I went to a local store today and purchased some Earthgro topsoil. It is supposed to be organic and the ingredients are as follows: Regionally formulated from organic and inorganic materials derived from one or more of the following: peat, forest products, compost, ash, sand or native soil. Should I do the washing process or does this seem like it would be fine to use directley?


----------



## Redeemtherapture (Mar 10, 2009)

So after reading and researching a little I suppose all and any purchased topsoil should be washed... Haha, answered my own question I suppose but I would like to be assured as well.


----------



## VincentK (Dec 16, 2009)

have you used it? because i also have that type and want to know whether it worked out or not, and how did you wash it?


----------



## mistergreen (Dec 9, 2006)

my preferred soil.
I've used it washed and not washed.

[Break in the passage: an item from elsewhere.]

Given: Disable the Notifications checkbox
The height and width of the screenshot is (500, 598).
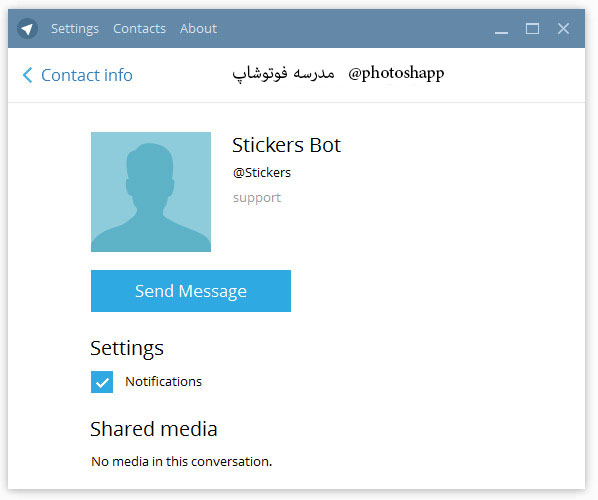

But washing takes the danger out of the equation.


----------



## Anupam (Nov 5, 2008)

How do you guys wash topsoil without most of it washing away as muddy water? 

BTW, I am using this topsoil mixed with Turface - works great.


----------



## mistergreen (Dec 9, 2006)

Anupam said:


> How do you guys wash topsoil without most of it washing away as muddy water?
> 
> BTW, I am using this topsoil mixed with Turface - works great.


read the mineralized top soil sticky thread.


----------